Assignment: Work through the entries below and show every line in which "Generator" is found.
- Opening Delimiter -
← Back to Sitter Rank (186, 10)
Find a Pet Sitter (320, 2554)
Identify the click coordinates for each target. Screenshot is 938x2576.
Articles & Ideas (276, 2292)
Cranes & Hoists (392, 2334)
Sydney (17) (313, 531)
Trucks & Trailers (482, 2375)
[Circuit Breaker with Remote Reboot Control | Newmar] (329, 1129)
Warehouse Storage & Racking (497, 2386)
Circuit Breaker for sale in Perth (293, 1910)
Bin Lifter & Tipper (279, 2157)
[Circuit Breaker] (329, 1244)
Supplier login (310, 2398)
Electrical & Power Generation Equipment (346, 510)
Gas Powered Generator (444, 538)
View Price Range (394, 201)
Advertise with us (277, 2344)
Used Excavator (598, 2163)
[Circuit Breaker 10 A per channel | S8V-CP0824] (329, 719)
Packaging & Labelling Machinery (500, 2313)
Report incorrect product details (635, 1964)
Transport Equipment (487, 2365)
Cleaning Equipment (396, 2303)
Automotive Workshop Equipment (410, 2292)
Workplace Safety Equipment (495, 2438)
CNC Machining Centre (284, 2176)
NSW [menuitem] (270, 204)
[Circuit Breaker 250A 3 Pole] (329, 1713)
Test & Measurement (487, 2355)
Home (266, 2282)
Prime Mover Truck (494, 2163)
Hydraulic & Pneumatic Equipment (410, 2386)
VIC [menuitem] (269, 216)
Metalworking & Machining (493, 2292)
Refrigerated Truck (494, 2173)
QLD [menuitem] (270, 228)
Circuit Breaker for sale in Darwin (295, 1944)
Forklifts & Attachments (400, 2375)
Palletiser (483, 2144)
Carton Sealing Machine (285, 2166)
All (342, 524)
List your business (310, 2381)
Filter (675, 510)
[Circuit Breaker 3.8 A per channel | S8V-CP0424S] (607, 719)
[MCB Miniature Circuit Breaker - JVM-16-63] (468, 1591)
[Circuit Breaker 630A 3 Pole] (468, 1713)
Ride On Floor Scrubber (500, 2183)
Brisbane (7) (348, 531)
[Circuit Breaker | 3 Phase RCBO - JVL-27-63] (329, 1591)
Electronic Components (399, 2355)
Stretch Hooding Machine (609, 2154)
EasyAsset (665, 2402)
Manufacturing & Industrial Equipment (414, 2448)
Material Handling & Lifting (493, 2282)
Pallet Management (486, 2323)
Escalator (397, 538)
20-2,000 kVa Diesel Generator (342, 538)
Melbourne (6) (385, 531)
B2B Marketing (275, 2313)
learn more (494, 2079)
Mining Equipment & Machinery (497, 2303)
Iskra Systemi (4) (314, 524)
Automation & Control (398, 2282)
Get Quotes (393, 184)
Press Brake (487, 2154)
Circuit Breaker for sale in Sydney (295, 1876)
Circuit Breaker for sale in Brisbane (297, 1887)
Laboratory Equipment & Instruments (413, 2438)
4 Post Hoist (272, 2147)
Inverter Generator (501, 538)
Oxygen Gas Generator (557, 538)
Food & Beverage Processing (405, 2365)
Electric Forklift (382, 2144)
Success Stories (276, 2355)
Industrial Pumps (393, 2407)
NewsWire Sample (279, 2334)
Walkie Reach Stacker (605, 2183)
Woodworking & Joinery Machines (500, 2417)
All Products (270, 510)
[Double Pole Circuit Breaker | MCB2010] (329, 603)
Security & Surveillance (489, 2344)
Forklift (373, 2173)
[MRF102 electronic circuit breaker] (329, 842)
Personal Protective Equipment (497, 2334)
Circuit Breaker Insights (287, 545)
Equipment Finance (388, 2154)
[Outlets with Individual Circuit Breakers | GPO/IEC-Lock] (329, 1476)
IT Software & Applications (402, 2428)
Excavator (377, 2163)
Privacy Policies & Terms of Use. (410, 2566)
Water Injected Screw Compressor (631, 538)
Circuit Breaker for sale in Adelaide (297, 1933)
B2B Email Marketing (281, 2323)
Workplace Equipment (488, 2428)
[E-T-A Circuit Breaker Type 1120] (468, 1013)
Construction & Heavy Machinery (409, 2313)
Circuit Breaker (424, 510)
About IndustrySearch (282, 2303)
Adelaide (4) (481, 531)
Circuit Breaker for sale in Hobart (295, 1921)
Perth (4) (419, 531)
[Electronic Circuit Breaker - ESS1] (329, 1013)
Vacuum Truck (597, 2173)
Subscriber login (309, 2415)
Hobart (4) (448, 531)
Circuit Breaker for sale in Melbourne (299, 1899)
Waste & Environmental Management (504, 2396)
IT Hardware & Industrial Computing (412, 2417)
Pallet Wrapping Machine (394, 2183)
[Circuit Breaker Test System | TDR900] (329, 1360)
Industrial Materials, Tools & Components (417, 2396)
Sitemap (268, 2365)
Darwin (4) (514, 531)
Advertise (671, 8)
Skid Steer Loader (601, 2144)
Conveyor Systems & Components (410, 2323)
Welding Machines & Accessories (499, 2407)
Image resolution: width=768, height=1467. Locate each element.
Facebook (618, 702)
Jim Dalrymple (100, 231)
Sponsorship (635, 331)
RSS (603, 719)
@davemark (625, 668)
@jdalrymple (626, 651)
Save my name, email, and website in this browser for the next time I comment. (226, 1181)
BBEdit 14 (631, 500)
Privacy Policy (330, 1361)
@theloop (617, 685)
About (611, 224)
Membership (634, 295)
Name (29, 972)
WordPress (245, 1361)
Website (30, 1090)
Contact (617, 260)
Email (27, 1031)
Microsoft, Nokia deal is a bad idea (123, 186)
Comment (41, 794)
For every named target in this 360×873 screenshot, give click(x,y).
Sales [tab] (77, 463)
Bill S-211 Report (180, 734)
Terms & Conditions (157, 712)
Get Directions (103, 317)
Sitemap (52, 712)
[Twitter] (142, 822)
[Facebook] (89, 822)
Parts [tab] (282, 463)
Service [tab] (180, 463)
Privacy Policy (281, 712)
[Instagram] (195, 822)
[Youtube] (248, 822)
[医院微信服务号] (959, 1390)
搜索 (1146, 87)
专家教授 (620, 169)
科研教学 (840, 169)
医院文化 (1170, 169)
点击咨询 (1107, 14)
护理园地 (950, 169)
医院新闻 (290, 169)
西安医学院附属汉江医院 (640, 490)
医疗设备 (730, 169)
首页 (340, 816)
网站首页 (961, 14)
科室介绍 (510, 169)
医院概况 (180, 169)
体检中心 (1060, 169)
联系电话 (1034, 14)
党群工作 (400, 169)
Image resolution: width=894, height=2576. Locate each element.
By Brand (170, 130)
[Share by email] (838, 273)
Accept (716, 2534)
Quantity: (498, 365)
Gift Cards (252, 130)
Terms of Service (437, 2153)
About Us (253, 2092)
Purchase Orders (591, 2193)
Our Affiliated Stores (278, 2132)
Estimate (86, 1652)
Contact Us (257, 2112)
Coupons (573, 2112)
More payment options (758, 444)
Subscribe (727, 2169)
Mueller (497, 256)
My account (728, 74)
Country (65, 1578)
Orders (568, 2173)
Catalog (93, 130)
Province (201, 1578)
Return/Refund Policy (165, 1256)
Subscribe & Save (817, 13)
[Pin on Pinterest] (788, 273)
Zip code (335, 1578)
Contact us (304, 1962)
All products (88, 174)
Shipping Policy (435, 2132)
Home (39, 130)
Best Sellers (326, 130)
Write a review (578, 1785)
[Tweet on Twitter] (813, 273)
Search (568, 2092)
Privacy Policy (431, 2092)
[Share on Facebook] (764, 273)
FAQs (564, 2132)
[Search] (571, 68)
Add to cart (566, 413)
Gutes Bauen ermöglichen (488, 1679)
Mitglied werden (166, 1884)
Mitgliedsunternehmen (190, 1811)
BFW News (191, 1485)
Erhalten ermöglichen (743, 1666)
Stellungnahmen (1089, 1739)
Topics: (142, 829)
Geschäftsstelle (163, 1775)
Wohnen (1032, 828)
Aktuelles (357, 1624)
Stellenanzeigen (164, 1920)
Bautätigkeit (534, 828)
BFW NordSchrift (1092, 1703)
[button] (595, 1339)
- Closing Delimiter -
Written answer:
Gas Powered Generator (444, 538)
20-2,000 kVa Diesel Generator (342, 538)
Inverter Generator (501, 538)
Oxygen Gas Generator (557, 538)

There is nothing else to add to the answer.